Foster
WHY FOSTER FOR US?
“Fostering an animal is not a lifetime commitment, it is a commitment to saving a life.”
This is the watchword of rescue groups everywhere.
To foster an animal, whether a dog or a cat is, quite simply, to save that animal’s life. A foster home provides that same animal with a safe, temporary place of refuge until he/she is ultimately placed in a permanent, adoptive home.
Like most rescues, we rely on a network of dedicated, volunteer foster homes, and couldn’t survive without them. And we NEVER have enough of them! Why? Because there are more dogs and cats in need than there are foster homes available to meet that need.
There are many benefits to fostering, many pleasant surprises and many unexpected rewards. Foster parents, past and present, describe it as one of the most memorable and gratifying experiences of their lives.
Fostering is a way of enriching the lives of the animals and people involved, and a constructive way for people to give back to their communities. Fostered animals can provide hours of entertainment and love for their humans, and provide valuable life lessons for adults and children alike.
By taking needy animals into their homes, fosters increase their chances of being adopted. They have the time and the ability to transform them by one-on-one contact, exercise and training into happy and well mannered companion pets any person or family would be proud to call their own.

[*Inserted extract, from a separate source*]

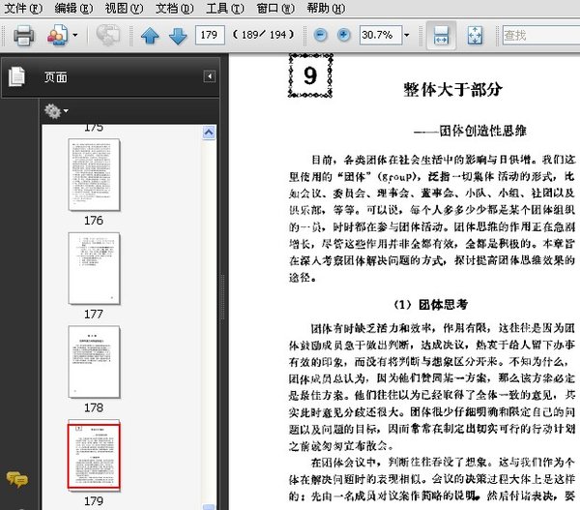Click the page number field showing 179
This screenshot has width=580, height=510.
pos(209,36)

Fosters are the essential eyes and ears of rescue. By spending every day with these animals, they learn all they can about their particular personalities. They will also be able to identify any behavioral issues that need addressing.
Fosters provide them with stable environments, coupled with love, attention and affection, while we provide everything else, including payment of all medical costs to ensure each animal’s ongoing health and wellbeing.
If fosters already have others pets in residence, all the better. The more animals their foster meets, the more socialized he/she will become, the more easily he/she will handle stress, and the more relaxed he/she will be around strangers.
For those who have never owned a pet, fostering an animal provides them with the unique opportunity of seeing if they themselves are suited for permanent “pet parenthood.”
Fostering, however, is NOT a form of “trial adoption” for that particular animal. There is even a term for it: foster failure. The most successful fosters are those who, despite being emotionally invested, know they’re a stepping stone towards their foster animal’s future. And that as one successfully fostered animal leaves their home, another needy animal is waiting to enter it.
Ultimately, then, fostering an animal saves not just one life, but two.